«Dio ti ha fatto conoscere ciò che è bene; che altro richiede da te il Signore, se non che tu pratichi la giustizia, che ami la misericordia e cammini umilmente con il tuo Dio?»
Il profeta Michea annuncia il suo messaggio in una epoca difficile di Israele. Oltre a una minaccia assira, il popolo deve fare i conti con il malgoverno di quei potenti che approfittano della facciata religiosa per agire per il proprio tornaconto, piuttosto che per il bene di tutti.

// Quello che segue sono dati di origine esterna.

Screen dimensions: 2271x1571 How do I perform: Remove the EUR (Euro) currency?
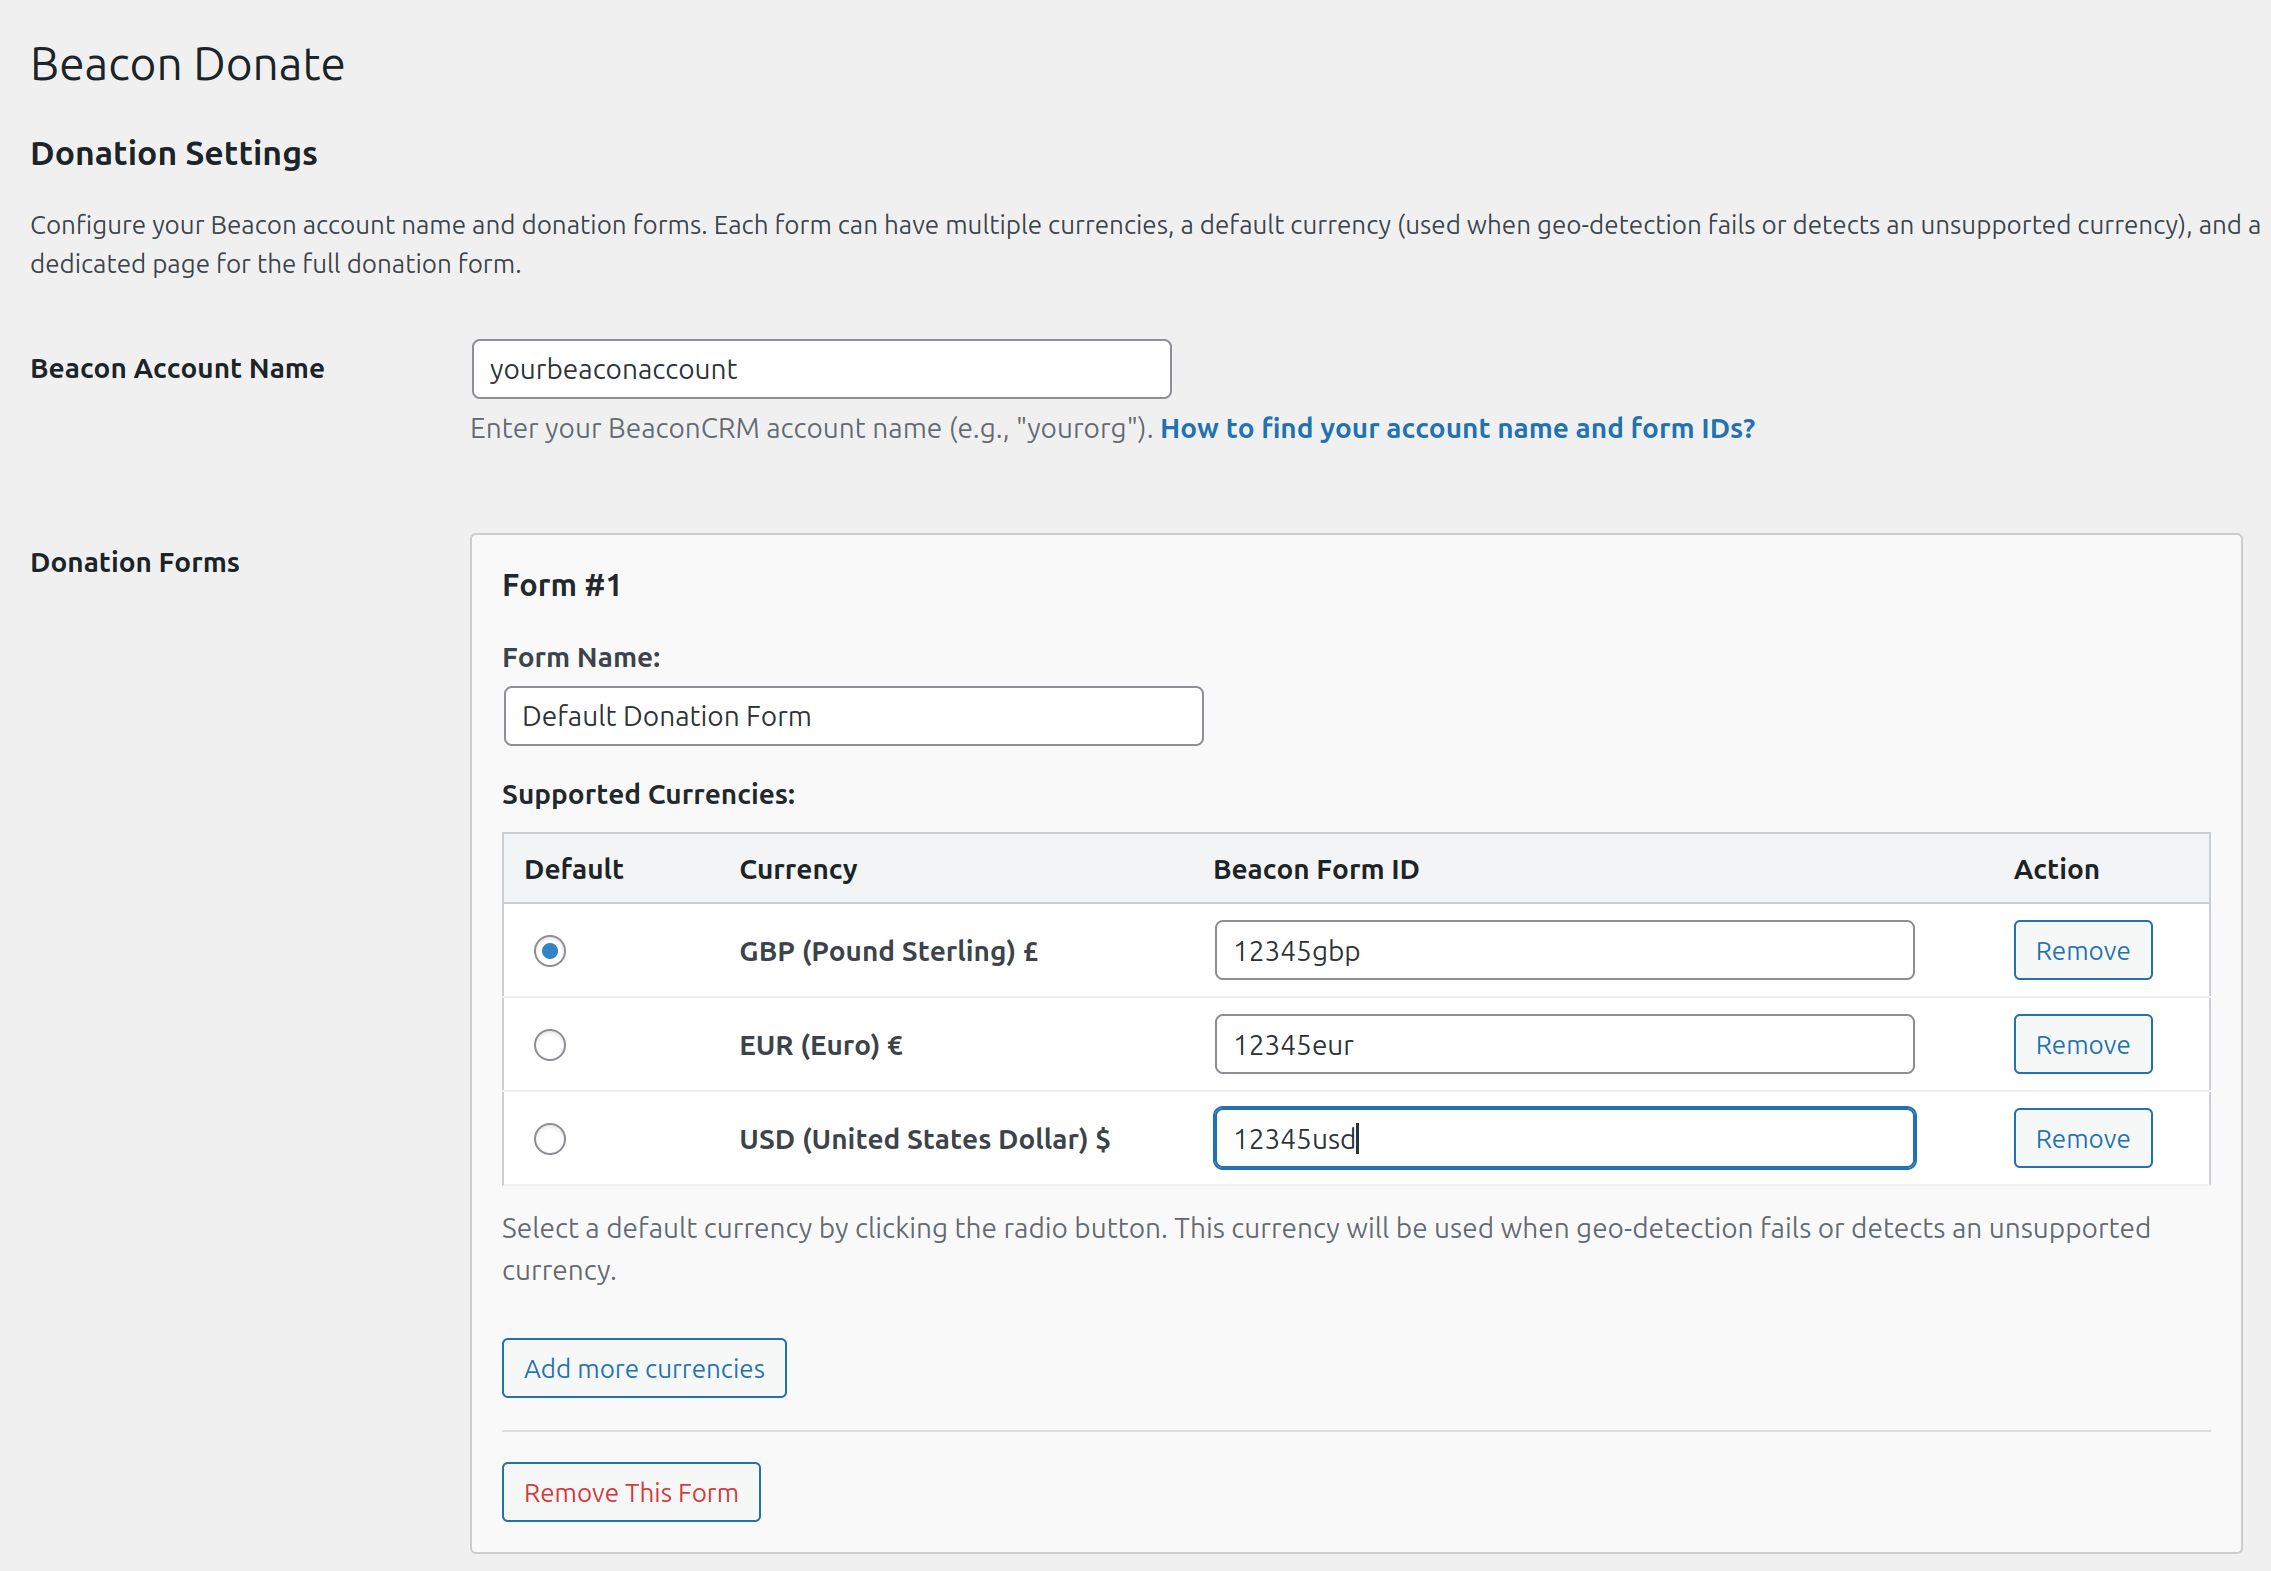[2082, 1044]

Chi governa osserva i precetti religiosi, ma il profeta crede che praticare la volontà di Dio sia un’altra cosa; egli non crede sia possibile prevaricare i diritti dei deboli, esporre al rischio di morte i poveri e abbandonare al loro destino chi non ha più mezzi di sostentamento e poi praticare tutti i riti religiosi.

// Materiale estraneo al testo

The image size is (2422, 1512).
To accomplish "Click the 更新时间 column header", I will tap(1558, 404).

La coscienza non si lava con un colpo di spugna, perché l’integrità e la coerenza esigono impegno nella giustizia. Così il profeta pone il rapporto con Dio non più all’insegna di riti cerimoniali esteriori che non impegnano il credente sul piano spirituale e sociale, ma nell’incontro vero e proprio con Dio, nella riconciliazione con lui e con il prossimo, in un rapporto solidale e di condivisione.

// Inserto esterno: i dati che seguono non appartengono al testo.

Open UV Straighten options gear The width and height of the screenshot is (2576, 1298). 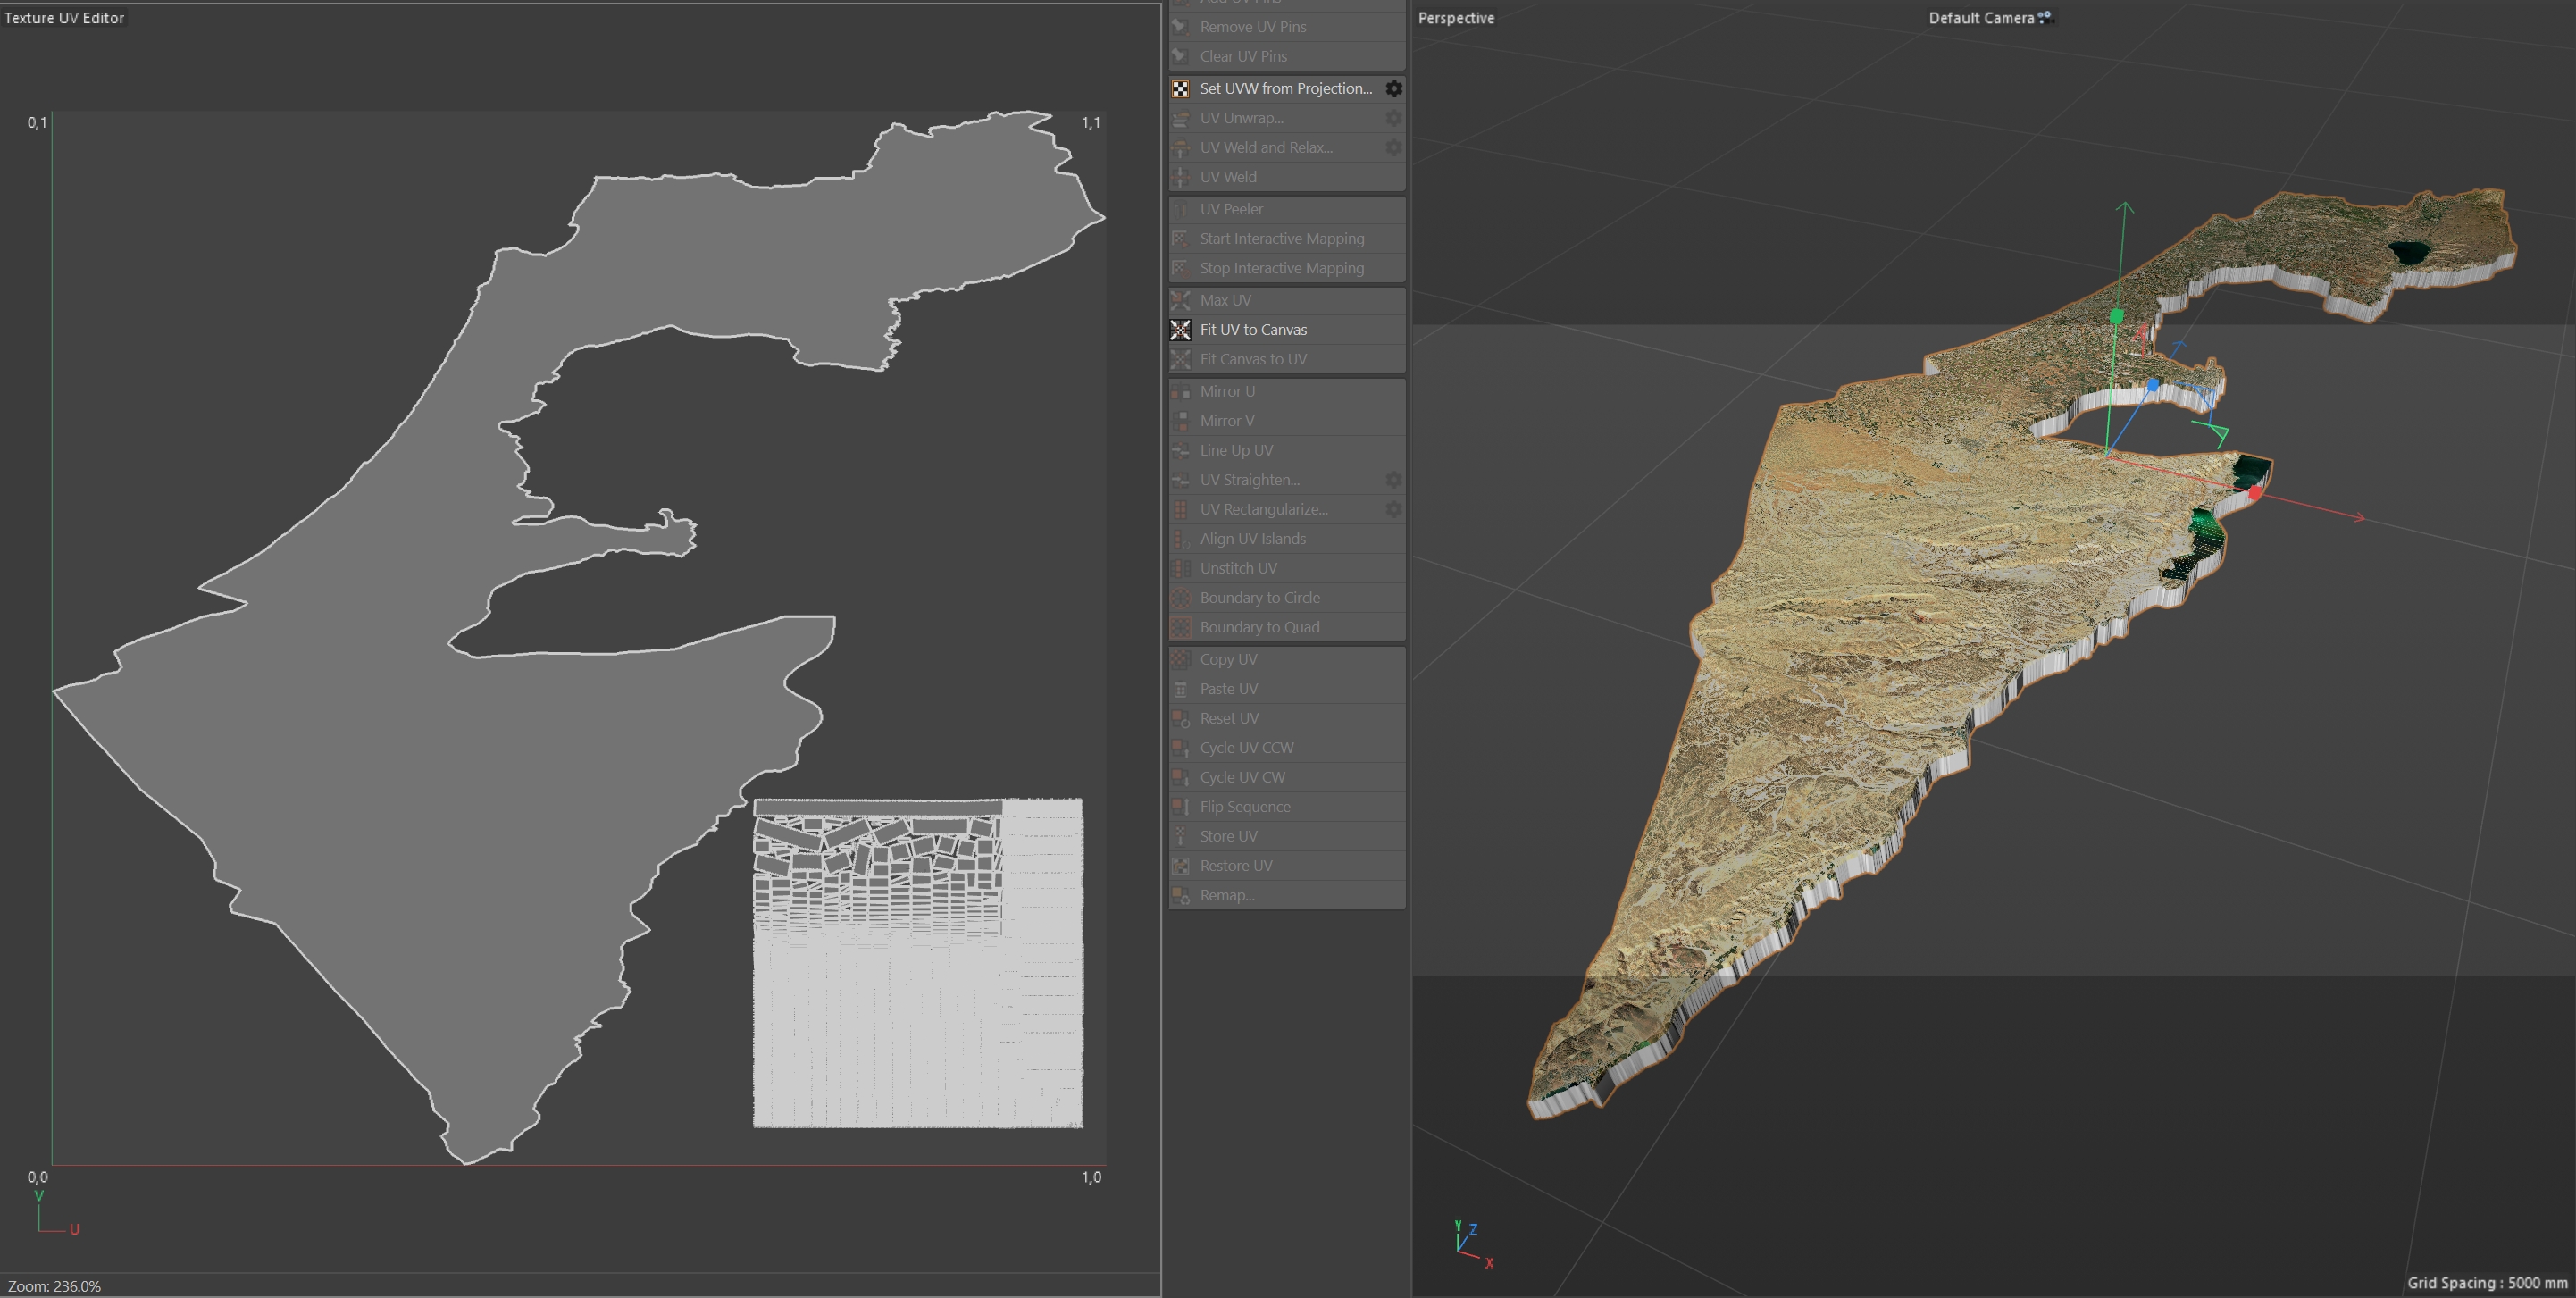click(1393, 480)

E l’unico modo per incontrare Dio è incontrare del prossimo, attraverso un impegno di partecipazione e sostegno dell’altro, dell’altra. Fumo negli occhi può essere una religiosità formale, ma non certamente quell’etica che il profeta concretizza in tre momenti essenziali della vita di tutti i credenti: praticare la giustizia, amare la misericordia e camminare con Dio umilmente.